Data provided ->
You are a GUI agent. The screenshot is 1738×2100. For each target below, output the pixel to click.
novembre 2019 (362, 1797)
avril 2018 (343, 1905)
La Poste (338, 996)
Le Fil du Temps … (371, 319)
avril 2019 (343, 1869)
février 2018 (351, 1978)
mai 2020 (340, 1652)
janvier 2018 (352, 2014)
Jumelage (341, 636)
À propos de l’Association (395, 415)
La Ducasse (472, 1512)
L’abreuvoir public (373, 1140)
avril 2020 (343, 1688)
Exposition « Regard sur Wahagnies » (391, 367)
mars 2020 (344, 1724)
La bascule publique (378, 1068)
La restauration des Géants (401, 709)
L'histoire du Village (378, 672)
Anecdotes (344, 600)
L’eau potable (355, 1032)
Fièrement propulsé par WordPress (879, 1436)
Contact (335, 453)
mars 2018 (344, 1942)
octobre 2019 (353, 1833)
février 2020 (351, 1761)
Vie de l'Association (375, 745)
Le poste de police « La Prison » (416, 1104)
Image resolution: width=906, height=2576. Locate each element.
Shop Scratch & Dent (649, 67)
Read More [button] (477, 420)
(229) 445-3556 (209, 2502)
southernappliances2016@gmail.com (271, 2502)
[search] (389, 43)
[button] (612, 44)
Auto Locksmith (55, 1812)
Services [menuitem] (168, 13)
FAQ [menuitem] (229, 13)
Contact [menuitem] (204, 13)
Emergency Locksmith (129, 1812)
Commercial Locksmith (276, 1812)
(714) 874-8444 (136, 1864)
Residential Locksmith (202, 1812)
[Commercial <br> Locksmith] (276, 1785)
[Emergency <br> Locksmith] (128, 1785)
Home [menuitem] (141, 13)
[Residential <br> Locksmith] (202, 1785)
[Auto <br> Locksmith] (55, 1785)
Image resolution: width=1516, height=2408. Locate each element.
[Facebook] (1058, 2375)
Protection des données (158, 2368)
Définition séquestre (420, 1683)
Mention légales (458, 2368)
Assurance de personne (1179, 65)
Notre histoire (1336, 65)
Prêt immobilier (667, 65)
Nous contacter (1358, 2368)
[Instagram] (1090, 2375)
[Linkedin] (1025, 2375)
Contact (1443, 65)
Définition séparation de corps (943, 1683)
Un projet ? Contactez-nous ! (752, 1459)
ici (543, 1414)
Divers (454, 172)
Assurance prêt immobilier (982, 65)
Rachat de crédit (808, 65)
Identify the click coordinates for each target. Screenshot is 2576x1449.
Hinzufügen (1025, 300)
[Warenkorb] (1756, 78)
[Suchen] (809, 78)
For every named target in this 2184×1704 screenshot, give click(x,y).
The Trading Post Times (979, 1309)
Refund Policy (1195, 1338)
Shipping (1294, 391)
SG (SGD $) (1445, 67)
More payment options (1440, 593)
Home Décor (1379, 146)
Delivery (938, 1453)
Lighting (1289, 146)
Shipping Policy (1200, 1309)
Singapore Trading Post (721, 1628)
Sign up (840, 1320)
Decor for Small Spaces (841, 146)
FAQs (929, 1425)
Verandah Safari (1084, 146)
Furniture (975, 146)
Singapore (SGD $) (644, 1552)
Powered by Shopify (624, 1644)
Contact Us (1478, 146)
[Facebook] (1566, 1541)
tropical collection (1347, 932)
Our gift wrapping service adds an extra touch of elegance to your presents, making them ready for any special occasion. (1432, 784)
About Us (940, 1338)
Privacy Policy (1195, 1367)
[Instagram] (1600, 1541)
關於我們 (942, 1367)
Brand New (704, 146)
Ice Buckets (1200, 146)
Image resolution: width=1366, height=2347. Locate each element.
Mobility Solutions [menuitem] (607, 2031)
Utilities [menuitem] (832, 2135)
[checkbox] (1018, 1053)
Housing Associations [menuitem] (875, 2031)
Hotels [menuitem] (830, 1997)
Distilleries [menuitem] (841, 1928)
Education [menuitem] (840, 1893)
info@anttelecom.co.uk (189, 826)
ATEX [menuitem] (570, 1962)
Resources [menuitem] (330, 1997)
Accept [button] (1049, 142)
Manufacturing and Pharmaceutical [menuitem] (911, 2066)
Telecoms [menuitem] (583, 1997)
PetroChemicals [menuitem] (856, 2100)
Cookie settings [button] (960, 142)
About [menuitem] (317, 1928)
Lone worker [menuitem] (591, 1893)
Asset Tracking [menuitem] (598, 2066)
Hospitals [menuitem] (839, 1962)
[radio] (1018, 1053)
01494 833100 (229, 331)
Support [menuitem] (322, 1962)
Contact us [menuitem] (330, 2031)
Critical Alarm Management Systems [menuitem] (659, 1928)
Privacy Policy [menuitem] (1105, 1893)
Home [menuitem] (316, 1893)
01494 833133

What this task involves ->
Restate word for word only the lines above from the line containing "ici (543, 1414)" to the line containing "ATEX [menuitem] (570, 1962)", both of them included.

Answer section ->
ici (543, 1414)
Divers (454, 172)
Assurance prêt immobilier (982, 65)
Rachat de crédit (808, 65)
Identify the click coordinates for each target. Screenshot is 2576x1449.
Hinzufügen (1025, 300)
[Warenkorb] (1756, 78)
[Suchen] (809, 78)
For every named target in this 2184×1704 screenshot, give click(x,y).
The Trading Post Times (979, 1309)
Refund Policy (1195, 1338)
Shipping (1294, 391)
SG (SGD $) (1445, 67)
More payment options (1440, 593)
Home Décor (1379, 146)
Delivery (938, 1453)
Lighting (1289, 146)
Shipping Policy (1200, 1309)
Singapore Trading Post (721, 1628)
Sign up (840, 1320)
Decor for Small Spaces (841, 146)
FAQs (929, 1425)
Verandah Safari (1084, 146)
Furniture (975, 146)
Singapore (SGD $) (644, 1552)
Powered by Shopify (624, 1644)
Contact Us (1478, 146)
[Facebook] (1566, 1541)
tropical collection (1347, 932)
Our gift wrapping service adds an extra touch of elegance to your presents, making them ready for any special occasion. (1432, 784)
About Us (940, 1338)
Privacy Policy (1195, 1367)
[Instagram] (1600, 1541)
關於我們 (942, 1367)
Brand New (704, 146)
Ice Buckets (1200, 146)
Image resolution: width=1366, height=2347. Locate each element.
Mobility Solutions [menuitem] (607, 2031)
Utilities [menuitem] (832, 2135)
[checkbox] (1018, 1053)
Housing Associations [menuitem] (875, 2031)
Hotels [menuitem] (830, 1997)
Distilleries [menuitem] (841, 1928)
Education [menuitem] (840, 1893)
info@anttelecom.co.uk (189, 826)
ATEX [menuitem] (570, 1962)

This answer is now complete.